*** DATA LISTING

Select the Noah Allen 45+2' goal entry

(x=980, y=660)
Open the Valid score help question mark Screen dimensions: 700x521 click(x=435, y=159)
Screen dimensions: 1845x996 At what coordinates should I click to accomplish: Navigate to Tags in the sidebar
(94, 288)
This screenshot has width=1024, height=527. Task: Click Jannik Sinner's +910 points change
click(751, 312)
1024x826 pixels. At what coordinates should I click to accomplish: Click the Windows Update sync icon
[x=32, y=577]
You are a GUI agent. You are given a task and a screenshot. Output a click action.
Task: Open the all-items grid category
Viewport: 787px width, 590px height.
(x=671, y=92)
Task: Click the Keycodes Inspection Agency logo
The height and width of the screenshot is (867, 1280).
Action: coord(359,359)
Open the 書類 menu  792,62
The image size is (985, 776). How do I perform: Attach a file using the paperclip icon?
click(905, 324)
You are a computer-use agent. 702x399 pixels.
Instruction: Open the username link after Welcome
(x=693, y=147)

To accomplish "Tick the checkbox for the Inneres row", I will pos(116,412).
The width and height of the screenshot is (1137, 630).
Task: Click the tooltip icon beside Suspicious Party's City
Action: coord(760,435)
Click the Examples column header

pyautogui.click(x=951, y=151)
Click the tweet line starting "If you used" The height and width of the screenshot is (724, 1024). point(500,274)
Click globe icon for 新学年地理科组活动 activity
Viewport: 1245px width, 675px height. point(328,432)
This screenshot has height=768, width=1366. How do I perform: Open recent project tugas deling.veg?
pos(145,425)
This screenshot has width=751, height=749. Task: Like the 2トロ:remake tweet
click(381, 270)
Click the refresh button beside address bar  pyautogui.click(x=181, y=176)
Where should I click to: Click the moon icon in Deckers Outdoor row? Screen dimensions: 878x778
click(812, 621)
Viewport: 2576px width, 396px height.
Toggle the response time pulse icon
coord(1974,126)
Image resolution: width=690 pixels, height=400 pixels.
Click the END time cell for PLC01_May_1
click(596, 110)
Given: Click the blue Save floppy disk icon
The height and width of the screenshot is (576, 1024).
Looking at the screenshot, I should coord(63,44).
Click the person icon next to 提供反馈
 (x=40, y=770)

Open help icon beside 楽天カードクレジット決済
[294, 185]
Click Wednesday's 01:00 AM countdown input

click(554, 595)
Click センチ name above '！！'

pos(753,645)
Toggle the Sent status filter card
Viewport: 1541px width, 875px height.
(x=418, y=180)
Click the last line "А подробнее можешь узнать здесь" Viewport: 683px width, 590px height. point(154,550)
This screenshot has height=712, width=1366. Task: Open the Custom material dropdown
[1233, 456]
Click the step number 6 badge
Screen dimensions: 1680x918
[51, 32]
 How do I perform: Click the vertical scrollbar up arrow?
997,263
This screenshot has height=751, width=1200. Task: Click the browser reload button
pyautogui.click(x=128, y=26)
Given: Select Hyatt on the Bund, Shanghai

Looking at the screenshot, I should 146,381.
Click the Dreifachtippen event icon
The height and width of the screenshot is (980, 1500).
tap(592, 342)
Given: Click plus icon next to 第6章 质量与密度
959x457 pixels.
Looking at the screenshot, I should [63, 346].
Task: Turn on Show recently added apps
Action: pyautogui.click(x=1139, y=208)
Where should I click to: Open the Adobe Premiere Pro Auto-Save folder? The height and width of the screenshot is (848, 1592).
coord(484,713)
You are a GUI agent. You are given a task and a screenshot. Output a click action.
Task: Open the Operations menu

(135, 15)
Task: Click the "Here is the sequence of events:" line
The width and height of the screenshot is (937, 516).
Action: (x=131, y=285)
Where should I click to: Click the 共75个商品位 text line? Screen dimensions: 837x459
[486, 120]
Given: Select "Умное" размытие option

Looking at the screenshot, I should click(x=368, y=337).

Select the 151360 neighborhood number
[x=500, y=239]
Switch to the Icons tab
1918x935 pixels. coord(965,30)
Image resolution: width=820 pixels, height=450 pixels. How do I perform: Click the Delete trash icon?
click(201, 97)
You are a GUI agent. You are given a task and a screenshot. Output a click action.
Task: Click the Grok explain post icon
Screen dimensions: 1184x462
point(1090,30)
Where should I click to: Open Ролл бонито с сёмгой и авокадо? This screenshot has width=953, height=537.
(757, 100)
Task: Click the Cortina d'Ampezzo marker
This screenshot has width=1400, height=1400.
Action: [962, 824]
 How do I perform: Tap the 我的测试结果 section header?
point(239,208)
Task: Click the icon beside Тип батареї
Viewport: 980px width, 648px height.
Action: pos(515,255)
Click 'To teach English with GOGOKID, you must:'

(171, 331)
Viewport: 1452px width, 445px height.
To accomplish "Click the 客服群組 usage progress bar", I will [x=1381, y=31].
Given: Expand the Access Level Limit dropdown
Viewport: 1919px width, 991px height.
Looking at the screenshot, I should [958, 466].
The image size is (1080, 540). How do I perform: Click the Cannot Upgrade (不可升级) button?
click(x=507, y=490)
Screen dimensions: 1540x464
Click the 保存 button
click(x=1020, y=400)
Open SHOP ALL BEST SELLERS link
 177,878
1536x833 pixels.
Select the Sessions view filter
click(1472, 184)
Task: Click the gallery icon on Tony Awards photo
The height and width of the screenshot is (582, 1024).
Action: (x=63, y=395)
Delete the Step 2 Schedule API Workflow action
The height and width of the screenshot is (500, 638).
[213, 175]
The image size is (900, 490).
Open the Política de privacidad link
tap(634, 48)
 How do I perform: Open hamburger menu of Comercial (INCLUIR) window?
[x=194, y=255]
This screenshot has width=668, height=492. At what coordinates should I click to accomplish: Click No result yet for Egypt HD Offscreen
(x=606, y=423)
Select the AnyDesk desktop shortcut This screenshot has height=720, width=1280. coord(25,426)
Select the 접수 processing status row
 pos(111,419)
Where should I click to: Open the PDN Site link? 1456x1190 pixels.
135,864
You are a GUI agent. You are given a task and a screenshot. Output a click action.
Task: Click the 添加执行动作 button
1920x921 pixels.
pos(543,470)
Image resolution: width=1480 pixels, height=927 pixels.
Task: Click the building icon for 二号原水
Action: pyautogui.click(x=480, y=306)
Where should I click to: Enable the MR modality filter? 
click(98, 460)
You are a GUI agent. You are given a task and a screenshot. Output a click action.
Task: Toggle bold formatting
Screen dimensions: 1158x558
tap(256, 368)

******

After reading the records above, transcribe them verbatim.

### ANSWER:
Select the Noah Allen 45+2' goal entry

(x=980, y=660)
Open the Valid score help question mark Screen dimensions: 700x521 click(x=435, y=159)
Screen dimensions: 1845x996 At what coordinates should I click to accomplish: Navigate to Tags in the sidebar
(94, 288)
This screenshot has width=1024, height=527. Task: Click Jannik Sinner's +910 points change
click(751, 312)
1024x826 pixels. At what coordinates should I click to accomplish: Click the Windows Update sync icon
[x=32, y=577]
You are a GUI agent. You are given a task and a screenshot. Output a click action.
Task: Open the all-items grid category
Viewport: 787px width, 590px height.
(x=671, y=92)
Task: Click the Keycodes Inspection Agency logo
The height and width of the screenshot is (867, 1280).
Action: coord(359,359)
Open the 書類 menu  792,62
The image size is (985, 776). How do I perform: Attach a file using the paperclip icon?
click(905, 324)
You are a computer-use agent. 702x399 pixels.
Instruction: Open the username link after Welcome
(x=693, y=147)

To accomplish "Tick the checkbox for the Inneres row", I will pos(116,412).
The width and height of the screenshot is (1137, 630).
Task: Click the tooltip icon beside Suspicious Party's City
Action: coord(760,435)
Click the Examples column header

pyautogui.click(x=951, y=151)
Click the tweet line starting "If you used" The height and width of the screenshot is (724, 1024). point(500,274)
Click globe icon for 新学年地理科组活动 activity
Viewport: 1245px width, 675px height. point(328,432)
This screenshot has height=768, width=1366. How do I perform: Open recent project tugas deling.veg?
pos(145,425)
This screenshot has width=751, height=749. Task: Like the 2トロ:remake tweet
click(381, 270)
Click the refresh button beside address bar  pyautogui.click(x=181, y=176)
Where should I click to: Click the moon icon in Deckers Outdoor row? Screen dimensions: 878x778
click(812, 621)
Viewport: 2576px width, 396px height.
Toggle the response time pulse icon
coord(1974,126)
Image resolution: width=690 pixels, height=400 pixels.
Click the END time cell for PLC01_May_1
click(596, 110)
Given: Click the blue Save floppy disk icon
The height and width of the screenshot is (576, 1024).
Looking at the screenshot, I should coord(63,44).
Click the person icon next to 提供反馈
 (x=40, y=770)

Open help icon beside 楽天カードクレジット決済
[294, 185]
Click Wednesday's 01:00 AM countdown input

click(554, 595)
Click センチ name above '！！'

pos(753,645)
Toggle the Sent status filter card
Viewport: 1541px width, 875px height.
(x=418, y=180)
Click the last line "А подробнее можешь узнать здесь" Viewport: 683px width, 590px height. point(154,550)
This screenshot has height=712, width=1366. Task: Open the Custom material dropdown
[1233, 456]
Click the step number 6 badge
Screen dimensions: 1680x918
[51, 32]
 How do I perform: Click the vertical scrollbar up arrow?
997,263
This screenshot has height=751, width=1200. Task: Click the browser reload button
pyautogui.click(x=128, y=26)
Given: Select Hyatt on the Bund, Shanghai

Looking at the screenshot, I should 146,381.
Click the Dreifachtippen event icon
The height and width of the screenshot is (980, 1500).
tap(592, 342)
Given: Click plus icon next to 第6章 质量与密度
959x457 pixels.
Looking at the screenshot, I should [63, 346].
Task: Turn on Show recently added apps
Action: pyautogui.click(x=1139, y=208)
Where should I click to: Open the Adobe Premiere Pro Auto-Save folder? The height and width of the screenshot is (848, 1592).
coord(484,713)
You are a GUI agent. You are given a task and a screenshot. Output a click action.
Task: Open the Operations menu

(135, 15)
Task: Click the "Here is the sequence of events:" line
The width and height of the screenshot is (937, 516).
Action: (x=131, y=285)
Where should I click to: Click the 共75个商品位 text line? Screen dimensions: 837x459
[486, 120]
Given: Select "Умное" размытие option

Looking at the screenshot, I should click(x=368, y=337).

Select the 151360 neighborhood number
[x=500, y=239]
Switch to the Icons tab
1918x935 pixels. coord(965,30)
Image resolution: width=820 pixels, height=450 pixels. How do I perform: Click the Delete trash icon?
click(201, 97)
You are a GUI agent. You are given a task and a screenshot. Output a click action.
Task: Click the Grok explain post icon
Screen dimensions: 1184x462
point(1090,30)
Where should I click to: Open Ролл бонито с сёмгой и авокадо? This screenshot has width=953, height=537.
(757, 100)
Task: Click the Cortina d'Ampezzo marker
This screenshot has width=1400, height=1400.
Action: [962, 824]
 How do I perform: Tap the 我的测试结果 section header?
point(239,208)
Task: Click the icon beside Тип батареї
Viewport: 980px width, 648px height.
Action: pos(515,255)
Click 'To teach English with GOGOKID, you must:'

(171, 331)
Viewport: 1452px width, 445px height.
To accomplish "Click the 客服群組 usage progress bar", I will [x=1381, y=31].
Given: Expand the Access Level Limit dropdown
Viewport: 1919px width, 991px height.
Looking at the screenshot, I should [958, 466].
The image size is (1080, 540). How do I perform: Click the Cannot Upgrade (不可升级) button?
click(x=507, y=490)
Screen dimensions: 1540x464
Click the 保存 button
click(x=1020, y=400)
Open SHOP ALL BEST SELLERS link
 177,878
1536x833 pixels.
Select the Sessions view filter
click(1472, 184)
Task: Click the gallery icon on Tony Awards photo
The height and width of the screenshot is (582, 1024).
Action: (x=63, y=395)
Delete the Step 2 Schedule API Workflow action
The height and width of the screenshot is (500, 638).
[213, 175]
The image size is (900, 490).
Open the Política de privacidad link
tap(634, 48)
 How do I perform: Open hamburger menu of Comercial (INCLUIR) window?
[x=194, y=255]
This screenshot has width=668, height=492. At what coordinates should I click to accomplish: Click No result yet for Egypt HD Offscreen
(x=606, y=423)
Select the AnyDesk desktop shortcut This screenshot has height=720, width=1280. coord(25,426)
Select the 접수 processing status row
 pos(111,419)
Where should I click to: Open the PDN Site link? 1456x1190 pixels.
135,864
You are a GUI agent. You are given a task and a screenshot. Output a click action.
Task: Click the 添加执行动作 button
1920x921 pixels.
pos(543,470)
Image resolution: width=1480 pixels, height=927 pixels.
Task: Click the building icon for 二号原水
Action: pyautogui.click(x=480, y=306)
Where should I click to: Enable the MR modality filter? 
click(98, 460)
You are a GUI agent. You are given a task and a screenshot. Output a click action.
Task: Toggle bold formatting
Screen dimensions: 1158x558
tap(256, 368)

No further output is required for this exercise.